Application Spotlight: Trifacta

Published: October 9, 2014

This post is guest authored by our friends at Trifacta after having their data transformation platform “Certified on Spark.”

Today we announced v2 of the Trifacta Data Transformation Platform, a release that emphasizes the important role that Hadoop plays in the new big data enterprise architecture. With Trifacta v2 we now support transforming data of all shapes and sizes in Hadoop. This means supporting Hadoop-specific data formats as both inputs and outputs in Trifacta v2 - data formats such as Avro, ORC and Parquet. It also means intelligently executing data transformation scripts through not only MapReduce, which was available in Trifacta v1, but also Spark. Trifacta v2 has been officially Certified on Spark by Databricks.

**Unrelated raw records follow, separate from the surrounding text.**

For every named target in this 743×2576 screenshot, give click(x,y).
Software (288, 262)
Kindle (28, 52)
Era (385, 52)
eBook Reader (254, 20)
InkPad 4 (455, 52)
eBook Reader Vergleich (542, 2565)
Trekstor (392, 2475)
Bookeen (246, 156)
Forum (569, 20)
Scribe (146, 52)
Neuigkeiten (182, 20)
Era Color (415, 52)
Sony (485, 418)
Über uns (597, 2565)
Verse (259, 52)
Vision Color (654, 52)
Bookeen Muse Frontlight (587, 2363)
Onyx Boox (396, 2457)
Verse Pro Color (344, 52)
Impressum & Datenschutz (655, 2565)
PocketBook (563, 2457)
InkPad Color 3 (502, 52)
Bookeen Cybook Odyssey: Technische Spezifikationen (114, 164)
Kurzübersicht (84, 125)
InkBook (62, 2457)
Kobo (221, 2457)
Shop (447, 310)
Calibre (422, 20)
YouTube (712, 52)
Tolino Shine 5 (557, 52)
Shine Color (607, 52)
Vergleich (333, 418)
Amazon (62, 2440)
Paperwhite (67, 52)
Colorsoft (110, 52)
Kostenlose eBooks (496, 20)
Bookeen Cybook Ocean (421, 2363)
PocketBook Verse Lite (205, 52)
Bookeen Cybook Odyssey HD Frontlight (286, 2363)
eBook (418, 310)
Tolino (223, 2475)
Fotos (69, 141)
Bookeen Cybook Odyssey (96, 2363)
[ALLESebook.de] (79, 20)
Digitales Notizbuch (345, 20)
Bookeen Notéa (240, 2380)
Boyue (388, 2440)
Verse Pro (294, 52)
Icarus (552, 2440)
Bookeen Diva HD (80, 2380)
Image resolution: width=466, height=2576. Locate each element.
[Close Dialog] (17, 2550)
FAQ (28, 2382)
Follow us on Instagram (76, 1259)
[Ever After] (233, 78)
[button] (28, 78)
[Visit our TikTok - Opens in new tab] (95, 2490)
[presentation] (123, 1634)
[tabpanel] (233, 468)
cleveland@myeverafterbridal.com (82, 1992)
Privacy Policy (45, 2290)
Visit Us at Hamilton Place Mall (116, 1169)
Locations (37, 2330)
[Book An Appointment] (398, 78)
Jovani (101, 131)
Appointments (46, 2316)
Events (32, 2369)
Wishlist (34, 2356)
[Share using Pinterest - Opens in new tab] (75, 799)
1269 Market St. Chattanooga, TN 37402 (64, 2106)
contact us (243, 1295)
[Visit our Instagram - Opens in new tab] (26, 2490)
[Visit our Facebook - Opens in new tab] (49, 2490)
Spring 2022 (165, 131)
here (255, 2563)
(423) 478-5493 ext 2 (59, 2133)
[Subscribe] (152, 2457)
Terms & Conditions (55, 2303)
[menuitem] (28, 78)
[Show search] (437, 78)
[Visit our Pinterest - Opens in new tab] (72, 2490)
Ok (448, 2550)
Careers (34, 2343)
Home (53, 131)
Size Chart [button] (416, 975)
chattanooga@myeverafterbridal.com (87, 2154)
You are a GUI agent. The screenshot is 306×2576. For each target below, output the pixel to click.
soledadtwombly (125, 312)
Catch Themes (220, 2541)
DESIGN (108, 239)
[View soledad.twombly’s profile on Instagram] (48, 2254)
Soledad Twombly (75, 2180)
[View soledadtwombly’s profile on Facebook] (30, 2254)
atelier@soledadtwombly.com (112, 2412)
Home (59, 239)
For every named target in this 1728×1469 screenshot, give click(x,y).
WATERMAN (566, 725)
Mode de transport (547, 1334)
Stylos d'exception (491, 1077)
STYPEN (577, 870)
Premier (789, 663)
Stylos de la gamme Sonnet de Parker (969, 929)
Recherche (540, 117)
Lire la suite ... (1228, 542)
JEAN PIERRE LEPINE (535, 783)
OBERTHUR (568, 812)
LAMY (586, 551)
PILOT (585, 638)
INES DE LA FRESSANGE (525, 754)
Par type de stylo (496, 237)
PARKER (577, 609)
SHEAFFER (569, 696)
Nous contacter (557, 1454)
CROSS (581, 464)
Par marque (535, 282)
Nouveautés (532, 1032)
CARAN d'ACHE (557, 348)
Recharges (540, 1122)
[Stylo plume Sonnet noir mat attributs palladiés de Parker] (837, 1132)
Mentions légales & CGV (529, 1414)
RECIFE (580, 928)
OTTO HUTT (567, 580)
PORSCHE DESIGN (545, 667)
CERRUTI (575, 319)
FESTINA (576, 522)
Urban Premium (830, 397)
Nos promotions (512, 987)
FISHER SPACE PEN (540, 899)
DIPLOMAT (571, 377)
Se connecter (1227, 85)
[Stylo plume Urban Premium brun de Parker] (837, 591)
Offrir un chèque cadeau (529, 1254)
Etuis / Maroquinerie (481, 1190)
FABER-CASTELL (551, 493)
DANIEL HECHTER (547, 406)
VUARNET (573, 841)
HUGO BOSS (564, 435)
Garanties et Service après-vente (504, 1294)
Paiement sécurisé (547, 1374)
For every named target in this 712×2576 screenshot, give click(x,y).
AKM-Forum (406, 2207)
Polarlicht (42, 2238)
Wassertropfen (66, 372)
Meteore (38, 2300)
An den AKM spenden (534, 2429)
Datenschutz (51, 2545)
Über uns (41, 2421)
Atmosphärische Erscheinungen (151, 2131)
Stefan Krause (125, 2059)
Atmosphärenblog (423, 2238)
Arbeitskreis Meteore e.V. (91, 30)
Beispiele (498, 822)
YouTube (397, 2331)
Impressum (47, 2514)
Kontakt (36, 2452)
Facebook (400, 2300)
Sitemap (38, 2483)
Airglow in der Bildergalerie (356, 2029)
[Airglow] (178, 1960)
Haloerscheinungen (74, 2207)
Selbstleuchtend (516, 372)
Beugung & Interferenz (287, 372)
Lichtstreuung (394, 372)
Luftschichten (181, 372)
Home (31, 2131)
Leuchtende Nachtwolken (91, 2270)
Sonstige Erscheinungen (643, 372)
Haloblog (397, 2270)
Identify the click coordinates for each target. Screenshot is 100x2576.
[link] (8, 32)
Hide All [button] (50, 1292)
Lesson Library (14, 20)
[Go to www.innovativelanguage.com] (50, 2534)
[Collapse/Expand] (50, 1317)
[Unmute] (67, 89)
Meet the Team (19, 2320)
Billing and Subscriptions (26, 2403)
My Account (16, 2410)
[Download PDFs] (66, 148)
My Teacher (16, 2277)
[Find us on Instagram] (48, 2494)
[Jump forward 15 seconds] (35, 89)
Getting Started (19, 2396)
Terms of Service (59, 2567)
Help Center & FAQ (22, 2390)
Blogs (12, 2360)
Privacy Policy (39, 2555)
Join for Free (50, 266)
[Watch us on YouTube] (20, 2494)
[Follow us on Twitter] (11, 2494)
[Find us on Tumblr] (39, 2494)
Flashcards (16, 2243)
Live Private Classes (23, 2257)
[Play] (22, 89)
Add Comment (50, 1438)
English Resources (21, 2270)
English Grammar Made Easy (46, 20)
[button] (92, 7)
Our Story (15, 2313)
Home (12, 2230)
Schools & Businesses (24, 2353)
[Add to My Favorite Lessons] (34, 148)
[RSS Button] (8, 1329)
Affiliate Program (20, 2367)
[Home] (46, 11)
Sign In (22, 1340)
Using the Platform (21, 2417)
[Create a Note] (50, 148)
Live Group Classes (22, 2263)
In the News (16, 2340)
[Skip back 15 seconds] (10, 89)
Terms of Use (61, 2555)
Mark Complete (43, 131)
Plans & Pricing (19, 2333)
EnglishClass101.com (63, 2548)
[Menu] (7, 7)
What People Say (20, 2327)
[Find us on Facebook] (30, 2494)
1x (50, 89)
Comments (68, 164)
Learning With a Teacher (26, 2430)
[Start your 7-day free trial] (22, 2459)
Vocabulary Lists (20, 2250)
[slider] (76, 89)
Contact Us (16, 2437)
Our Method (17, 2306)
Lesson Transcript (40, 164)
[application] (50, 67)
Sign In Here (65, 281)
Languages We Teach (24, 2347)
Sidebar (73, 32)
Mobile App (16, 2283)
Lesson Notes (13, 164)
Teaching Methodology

Our partnership with Databricks brings the performance and flexibility of the Spark data processing engine to the world of data wrangling. It has been a pleasure to work with the original team that started the Spark research project at UC Berkeley that later became Apache Spark and to introduce a new category of applications to the Spark community. Our inspiration to integrate with Spark was in part the sheer power of the technology. But it was also prompted by the tremendous momentum of the open source Apache Spark community and project. We’ve seen a growing number of technology and Fortune 500 companies select Spark as a critical component of their investments in Hadoop implementations.

With support now from all of the major Hadoop distributions, including Cloudera, Hortonworks, MapR and Pivotal, Spark is certainly here to stay as a foundational component of the Hadoop ecosystem. And having tested Spark against many different data transformation use cases, we now know why. With Spark under the hood of Trifacta, we can now execute large-scale data transformations at interactive response rates. This capability complements the execution frameworks that we introduced in Trifacta v1, where we supported instant and batch execution. In Trifacta v1, we could either execute over small data instantaneously in the browser or we could operate over large volumes in batch mode by compiling transformation scripts to execute in MapReduce. Now in Trifacta v2, we can intelligently select between in-browser, Spark and MapReduce execution for the user, so that our customers can focus on analysis instead of technical details.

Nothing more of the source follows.